*Task directions*: In the data below, which lines hold "computer"? Copy every one.

----

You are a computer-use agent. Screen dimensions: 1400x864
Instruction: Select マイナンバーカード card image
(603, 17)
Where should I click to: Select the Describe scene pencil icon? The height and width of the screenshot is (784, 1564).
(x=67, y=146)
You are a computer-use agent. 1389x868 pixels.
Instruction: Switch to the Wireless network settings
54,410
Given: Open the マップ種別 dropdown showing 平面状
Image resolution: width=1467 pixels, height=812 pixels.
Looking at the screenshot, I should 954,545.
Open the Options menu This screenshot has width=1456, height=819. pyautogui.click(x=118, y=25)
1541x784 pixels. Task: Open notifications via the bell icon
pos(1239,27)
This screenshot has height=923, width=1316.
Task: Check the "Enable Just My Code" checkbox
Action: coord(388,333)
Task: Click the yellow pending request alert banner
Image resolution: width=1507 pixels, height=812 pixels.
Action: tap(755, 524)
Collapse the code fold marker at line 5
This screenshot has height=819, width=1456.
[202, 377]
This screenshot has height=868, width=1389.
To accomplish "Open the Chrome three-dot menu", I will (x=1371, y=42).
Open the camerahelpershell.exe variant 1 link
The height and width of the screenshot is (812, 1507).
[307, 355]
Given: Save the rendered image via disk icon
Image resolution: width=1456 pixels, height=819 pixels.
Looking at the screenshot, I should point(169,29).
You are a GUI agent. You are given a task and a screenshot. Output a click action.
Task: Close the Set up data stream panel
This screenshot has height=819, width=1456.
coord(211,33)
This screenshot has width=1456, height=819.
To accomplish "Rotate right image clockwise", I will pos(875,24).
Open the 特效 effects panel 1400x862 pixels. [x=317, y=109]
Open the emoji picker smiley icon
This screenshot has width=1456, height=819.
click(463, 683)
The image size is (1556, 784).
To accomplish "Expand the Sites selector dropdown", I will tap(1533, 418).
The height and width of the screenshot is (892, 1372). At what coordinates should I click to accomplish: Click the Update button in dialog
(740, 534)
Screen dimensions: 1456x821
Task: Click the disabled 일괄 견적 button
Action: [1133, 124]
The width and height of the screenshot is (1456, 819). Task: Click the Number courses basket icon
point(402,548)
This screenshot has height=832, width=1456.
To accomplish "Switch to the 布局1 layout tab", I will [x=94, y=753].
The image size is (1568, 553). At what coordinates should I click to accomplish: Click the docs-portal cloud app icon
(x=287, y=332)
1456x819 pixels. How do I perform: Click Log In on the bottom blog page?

----

*Exercise result*:
You are a computer-use agent. Screen dimensions: 1400x864
You are a computer-use agent. 1389x868 pixels.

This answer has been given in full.